---- SELECTED PASSAGE
Nasr (Victory) City, or Medinet Nasr, is one of Cairo’s earliest “satellite cities,” a government-sponsored urban development that originally covered 6,300 feddans (6,539 acres) of desert land along the airport road between Abbasiyya and Heliopolis. In its early stages, Medinet Nasr represented the new Nasserist government’s approach to remedying Cairo’s booming population and infrastructural growing pains. Today, Medinet Nasr figures as a predecessor to Cairo’s “planned cities,” the likes of which continue to come into being in simultaneously jerky and grandiose gestures at the margins of the ever-greater Cairo. Originally designed to serve as a government center away from Cairo’s central business district, Medinet Nasr has developed an infinitely unresolved, yet distinct identity. This identity straddles Cairo’s recent history in a way that seems to define a particular Cairene present and foretell the future of an ever more state-sized metropolis.
Medinet Nasr’s rapidly expanding concrete rings trace a particular history of Cairo’s socio-economic and political climate, its uneven droughts and periods of growth. The city’s 1956 urban development master plan channeled direct government involvement into the proposed settlement program. What preceded the development was a non-site (declared retroactively) to the east of Heliopolis, one of Cairo’s chic residential neighborhoods, and claimed for development under that suspiciously useful label of “vacant land.” The quarter’s development began in the 1960s and had already outgrown its original blueprints by 1971, when boundaries were extended to incorporate an additional 14,000 feddans (15,162 acres).1 It continues to expand today with the addition of neighborhoods to the east.
Medinet Nasr’s unapologetic modernist sprawl seems to insist on the physicality of history, especially the history of a reclaimed and self-determined Egypt that followed the 1952 revolution and the renegotiation of those concepts in following decades. Original housing was constructed by public companies, building and housing cooperatives made low-interest loans readily available, and the area was rapidly settled. The expanding ranks of nationalist-era civil servants and government employees constituted a majority of the area’s first residents. Medinet Nasr became home to a flurry of new ministries and important government institutions such as the National Planning Institute and the Central Agency for Mobilization and Statistics. A newly installed metro line was intended to ensure access to the rest of Cairo.
--------
---- DATA
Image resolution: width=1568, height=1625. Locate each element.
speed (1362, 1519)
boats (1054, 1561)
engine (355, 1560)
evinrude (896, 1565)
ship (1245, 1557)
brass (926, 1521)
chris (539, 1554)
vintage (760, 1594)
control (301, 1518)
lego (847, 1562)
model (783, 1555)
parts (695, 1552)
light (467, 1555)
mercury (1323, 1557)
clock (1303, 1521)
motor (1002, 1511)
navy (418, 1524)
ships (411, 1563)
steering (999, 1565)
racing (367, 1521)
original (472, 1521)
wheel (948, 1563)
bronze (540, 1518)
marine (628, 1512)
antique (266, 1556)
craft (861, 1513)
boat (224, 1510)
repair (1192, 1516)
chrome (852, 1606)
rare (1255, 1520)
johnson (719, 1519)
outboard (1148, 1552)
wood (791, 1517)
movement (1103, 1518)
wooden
--------
● **REQUIRED TASK 1**
In the passage on Medinet Nasr, how much land was added when the boundaries were extended in 1971?
● **REQUIRED TASK 2**
Continue the passage on Medinet Nasr, picking up after its sentence about the new metro line.

● **ANSWER 1**
An additional 14,000 feddans (15,162 acres).

● **ANSWER 2**
Shifting dynamics in the international oil market catalyzed the area’s growth. A boom in oil revenues from the early seventies until the late eighties led to an influx of wealth into Saudi Arabia and the Gulf, dramatically changing the region’s economic situation and spurring major development initiatives and widespread investment there. At the same time, more and more people flooded into Cairo from the countryside, as increasingly subdivided agricultural land became less and less sustainable. Many Egyptian men joined the multitudes of foreigners flocking to the oil rich region to work in all sectors and at all economic levels. Their imported income supported a parallel boom in Medinet Nasr real estate and lent the area a particularly Gulf architectural influence and an association with new money.
Most of the area’s current residents live in lowand high-rise modernist style uniform apartment blocks. Individual balconies jut out from every apartment, breaking building facades into three-dimensional, public/private, outdoor/indoor constructions. An almost uniform grayish brown color coats the cement and stuccoed landscape. These are not suburban, one-family, post-World War II cookie-cutter homes that suggest a creepy alienation in superficial homogeneity, nor are they self-contained residence villages with surreal theme park names now popping up on the outskirts of Cairo. While there is a certain anonymity in their size and repetition, the apartment buildings also exhibit the intimacy of shared living space, an intimacy echoed throughout the rest of the central city, one of the densest areas in the world.
While no clear center exists, main thoroughfares informally divide the area into smaller quarters, with centralized areas of commercial activity serving localized communities. These neighborhoods are lined by the major and minor roadways that compose Medinet Nasr’s automobile-oriented grid, and some of Cairo’s longest streets are located here. This layout contrasts with many of Cairo’s older road systems, built in a variety of non-orthogonal patterns, including the intricate and convoluted streets of medieval Cairo, as well as the French-style main streets extending from radial axes that characterize downtown Cairo and nearby Heliopolis.
Although Medinet Nasr’s layout is designed to facilitate car commutes, traveling to other areas of Greater Cairo can be challenging. As in many other parts of the city, traffic jams routinely snarl the main thoroughfares leading in and out of Medinet Nasr. The congestion is compounded by the unevolved state of the area’s metro line, which appears to have been neglected since it first rolled down the tracks in the direction of Heliopolis some forty years ago (although plans for new fourth and fifth lines are ostensibly underway). Residents also face infrastructural woes such as water shortages and rampant illegal building (shared by Cairo’s so-called new cities), as well as more established but underserved city quarters, which differentiate it from older and more established neighboring areas and put into question its status as a “planned city.” This is an urban center without a core but with a redoubtable internal framework, substantial boundaries marking it off from older areas of the city, and an evolving eastern frontier.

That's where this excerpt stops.